§ REQUIREMENT:
Go through the entries that follow and count every line with the string "computer". Reply with the number only.

[Data extracted from a collection]
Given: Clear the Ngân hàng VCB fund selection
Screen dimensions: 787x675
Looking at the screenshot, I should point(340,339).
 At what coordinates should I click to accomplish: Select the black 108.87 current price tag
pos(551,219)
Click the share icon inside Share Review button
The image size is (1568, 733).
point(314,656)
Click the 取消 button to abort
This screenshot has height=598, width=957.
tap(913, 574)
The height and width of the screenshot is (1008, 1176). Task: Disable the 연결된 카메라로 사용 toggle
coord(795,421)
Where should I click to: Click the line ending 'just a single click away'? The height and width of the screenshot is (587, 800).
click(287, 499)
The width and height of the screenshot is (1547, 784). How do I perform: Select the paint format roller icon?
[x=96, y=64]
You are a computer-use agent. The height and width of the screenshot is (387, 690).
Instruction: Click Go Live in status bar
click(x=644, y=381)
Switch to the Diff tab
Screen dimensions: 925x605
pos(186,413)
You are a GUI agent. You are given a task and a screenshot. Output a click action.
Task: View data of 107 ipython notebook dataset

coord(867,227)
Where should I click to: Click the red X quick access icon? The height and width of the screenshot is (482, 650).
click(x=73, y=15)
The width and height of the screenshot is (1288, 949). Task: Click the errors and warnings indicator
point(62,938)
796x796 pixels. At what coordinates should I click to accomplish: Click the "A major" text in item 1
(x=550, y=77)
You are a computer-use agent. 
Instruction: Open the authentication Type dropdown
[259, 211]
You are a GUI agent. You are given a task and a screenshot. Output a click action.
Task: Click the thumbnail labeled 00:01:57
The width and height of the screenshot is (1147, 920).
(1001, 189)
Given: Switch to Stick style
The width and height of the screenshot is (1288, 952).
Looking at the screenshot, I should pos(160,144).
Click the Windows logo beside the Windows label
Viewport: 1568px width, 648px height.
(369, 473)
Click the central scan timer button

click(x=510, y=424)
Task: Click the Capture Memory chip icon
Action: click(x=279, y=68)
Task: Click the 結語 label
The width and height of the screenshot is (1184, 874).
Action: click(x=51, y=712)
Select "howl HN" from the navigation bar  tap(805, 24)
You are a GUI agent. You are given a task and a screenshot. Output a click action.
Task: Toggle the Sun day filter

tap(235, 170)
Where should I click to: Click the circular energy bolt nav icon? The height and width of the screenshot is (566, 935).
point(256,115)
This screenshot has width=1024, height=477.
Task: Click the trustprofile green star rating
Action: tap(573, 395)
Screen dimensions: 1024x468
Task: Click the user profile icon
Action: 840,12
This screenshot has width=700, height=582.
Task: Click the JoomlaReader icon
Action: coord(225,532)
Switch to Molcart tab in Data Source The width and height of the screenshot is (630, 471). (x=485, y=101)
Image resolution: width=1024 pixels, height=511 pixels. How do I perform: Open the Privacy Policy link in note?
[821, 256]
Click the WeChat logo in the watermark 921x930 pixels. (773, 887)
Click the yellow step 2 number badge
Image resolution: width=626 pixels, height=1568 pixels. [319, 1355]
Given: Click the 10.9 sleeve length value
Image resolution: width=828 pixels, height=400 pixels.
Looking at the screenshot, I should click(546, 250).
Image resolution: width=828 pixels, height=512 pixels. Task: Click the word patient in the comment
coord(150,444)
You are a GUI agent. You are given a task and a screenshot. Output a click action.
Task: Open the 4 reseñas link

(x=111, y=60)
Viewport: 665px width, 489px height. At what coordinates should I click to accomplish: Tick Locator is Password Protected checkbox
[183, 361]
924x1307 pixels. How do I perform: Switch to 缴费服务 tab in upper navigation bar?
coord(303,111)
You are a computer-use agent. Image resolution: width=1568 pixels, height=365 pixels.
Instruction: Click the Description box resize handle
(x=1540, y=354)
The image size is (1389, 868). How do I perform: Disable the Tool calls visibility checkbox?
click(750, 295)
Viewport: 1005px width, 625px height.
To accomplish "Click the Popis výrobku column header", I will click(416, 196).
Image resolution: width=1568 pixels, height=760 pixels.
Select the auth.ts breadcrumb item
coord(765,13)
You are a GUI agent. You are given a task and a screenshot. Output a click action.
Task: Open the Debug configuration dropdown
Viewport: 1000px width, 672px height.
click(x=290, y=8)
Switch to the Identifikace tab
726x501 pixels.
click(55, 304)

§ THE ANSWER:
3